Жизнь Грозного-царя была трагедией, он и мучил других, и мучился сам, терзался от страха, одиночества, от угрызений совести, от сознания невозможности осуществить задуманное и непоправимости совершенных им ошибок…

Трагической была судьба и сыновей царя. Старший сын, Дмитрий, утонул в младенчестве, выпал из рук няньки во время переправы через реку. Родившийся вслед за ним Иван (характером, видимо, схожий с отцом) был убит Грозным в 1581 году, об этом напоминает знаменитая картина Репина. Убит случайно, царь забылся в гневе, или же намеренно? Современники по-разному объясняли это убийство. Одни полагали, что царевич желал встать во главе армии, оборонявшей Псков от войск польского короля Стефана Батория, и укорял царя в трусости. Царь же думал о мире и боялся доверять войско опасному наследнику. По словам других, Грозный требовал, чтобы царевич развелся с приглянувшейся свекру третьей женой.

> _Записи данных_:
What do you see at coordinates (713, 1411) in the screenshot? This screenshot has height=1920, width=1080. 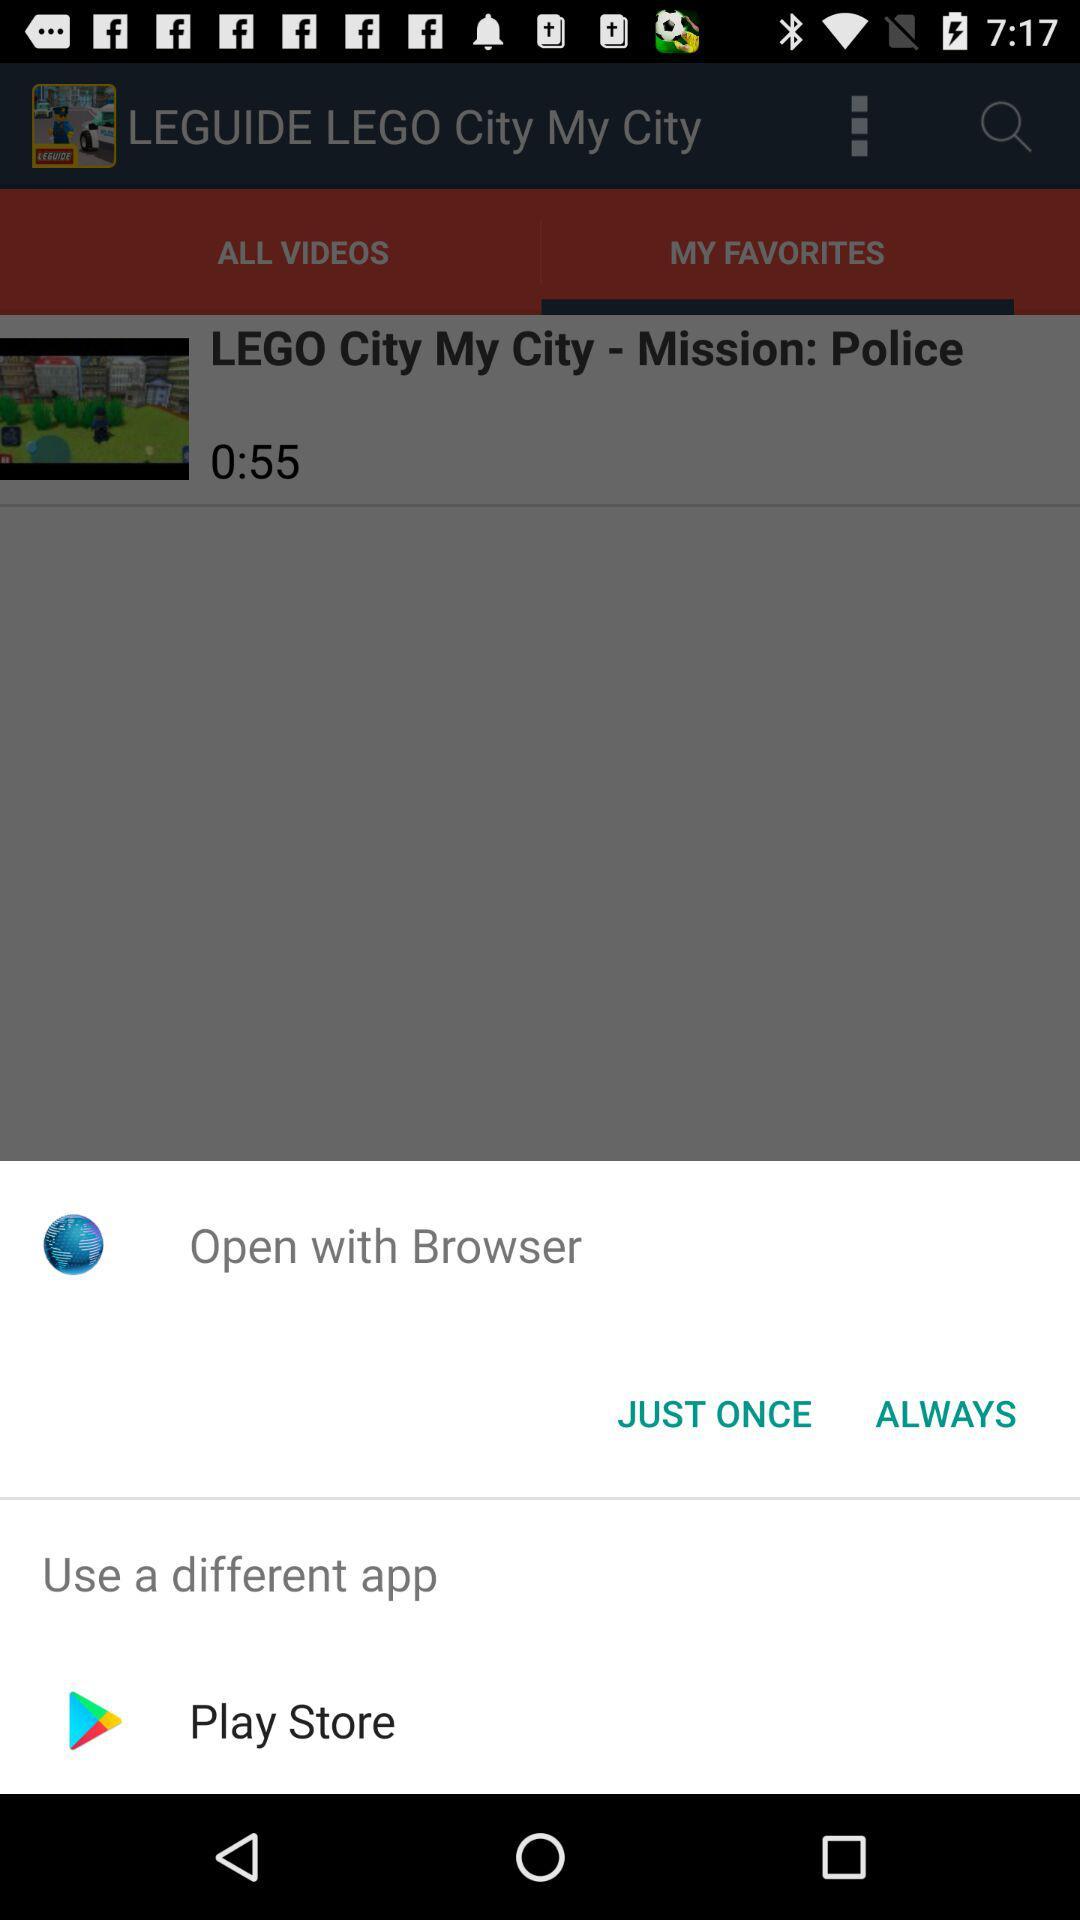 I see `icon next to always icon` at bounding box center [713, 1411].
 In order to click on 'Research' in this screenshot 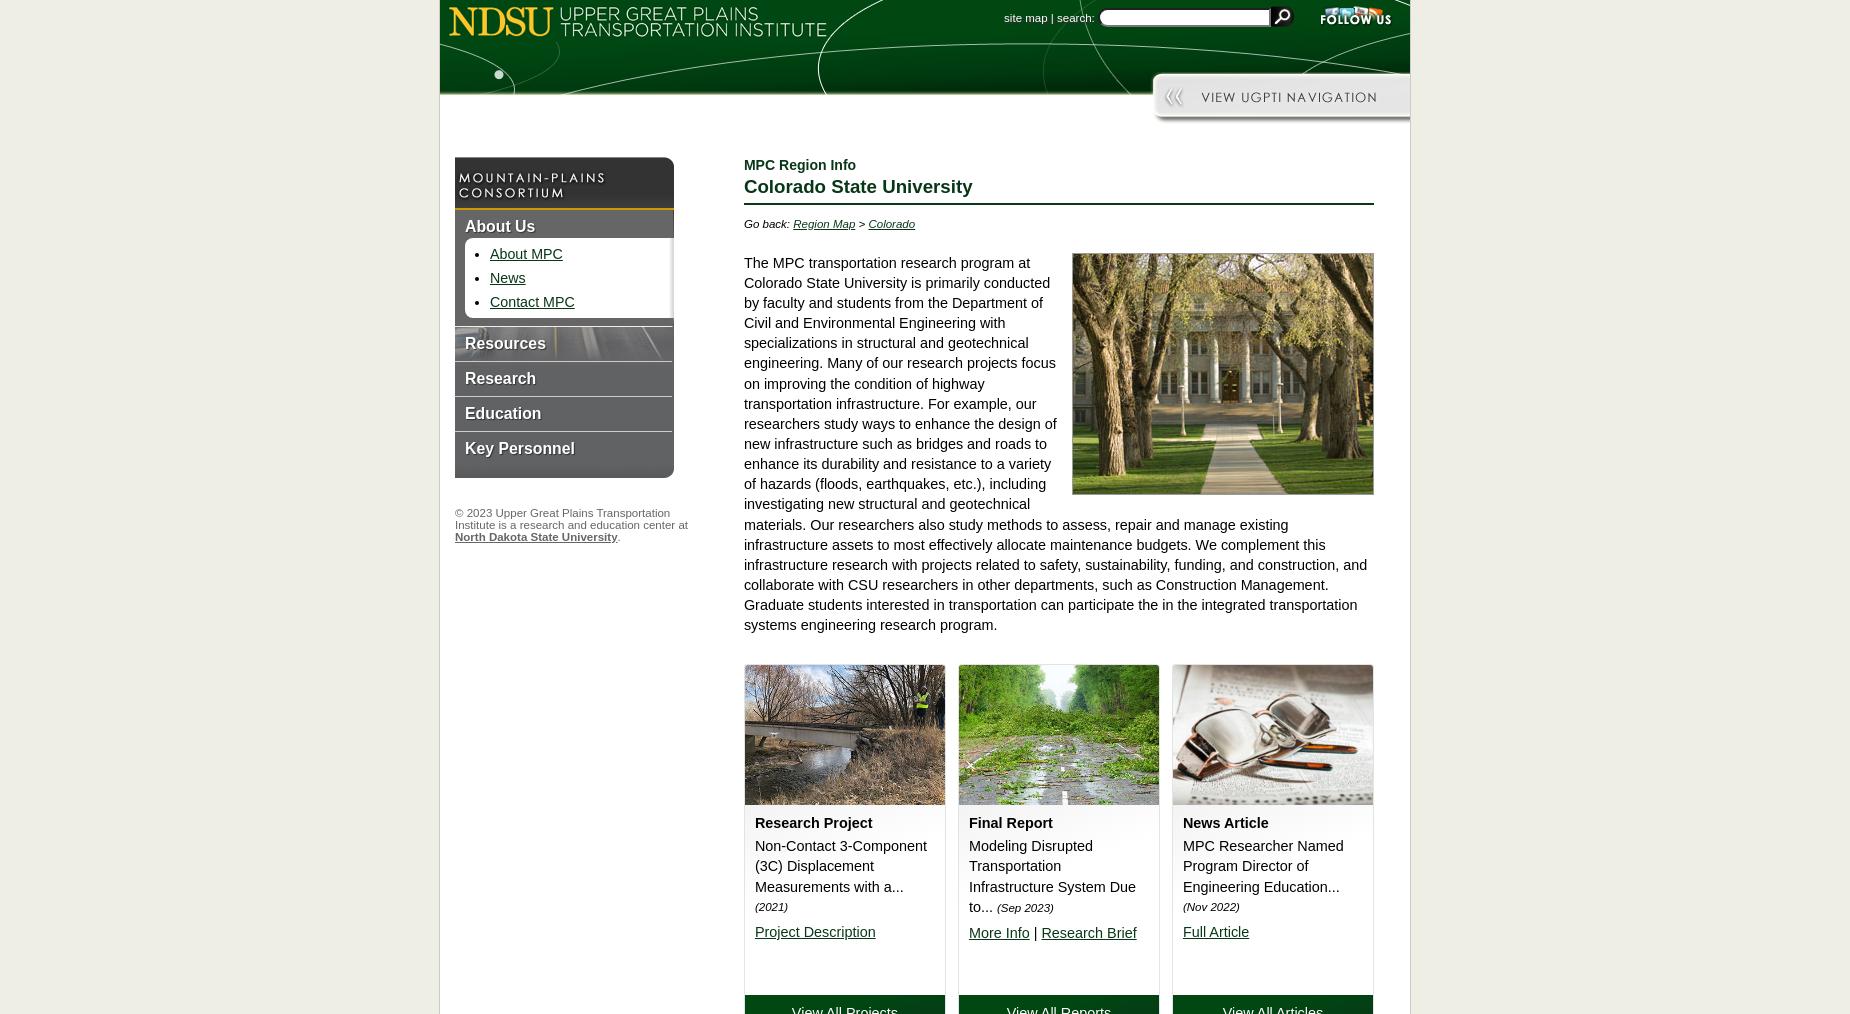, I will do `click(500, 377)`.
==
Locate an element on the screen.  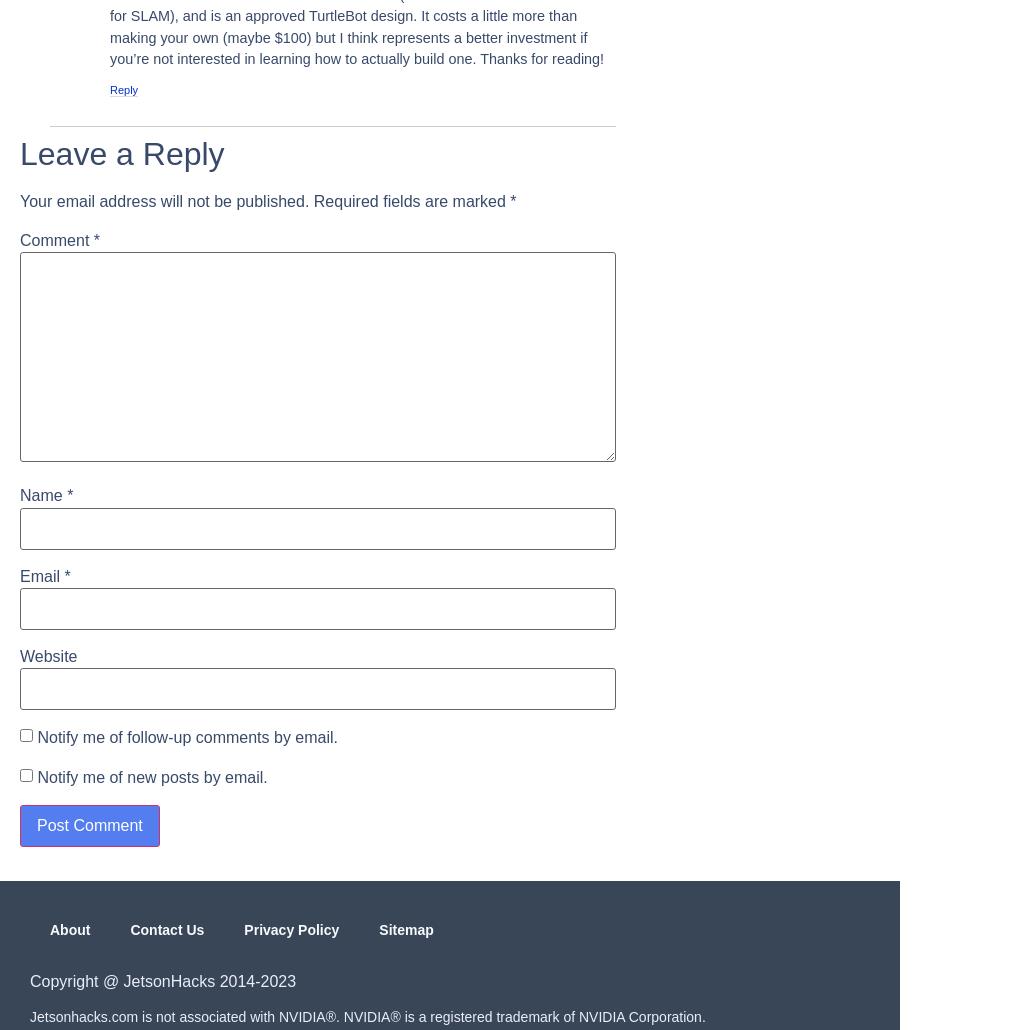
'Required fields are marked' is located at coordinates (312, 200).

> _Задания_:
**a.** Как, согласно отрывку, погиб старший сын царя Дмитрий?
**b.** Воспроизведите дословно фрагмент отрывка, начиная со слов «Трагической была судьба» и продолжая до слов «свекру третьей женой.».

> _Ответы по заданиям_:
**a.** Он утонул в младенчестве: выпал из рук няньки во время переправы через реку.

**b.**
Трагической была судьба и сыновей царя. Старший сын, Дмитрий, утонул в младенчестве, выпал из рук няньки во время переправы через реку. Родившийся вслед за ним Иван (характером, видимо, схожий с отцом) был убит Грозным в 1581 году, об этом напоминает знаменитая картина Репина. Убит случайно, царь забылся в гневе, или же намеренно? Современники по-разному объясняли это убийство. Одни полагали, что царевич желал встать во главе армии, оборонявшей Псков от войск польского короля Стефана Батория, и укорял царя в трусости. Царь же думал о мире и боялся доверять войско опасному наследнику. По словам других, Грозный требовал, чтобы царевич развелся с приглянувшейся свекру третьей женой.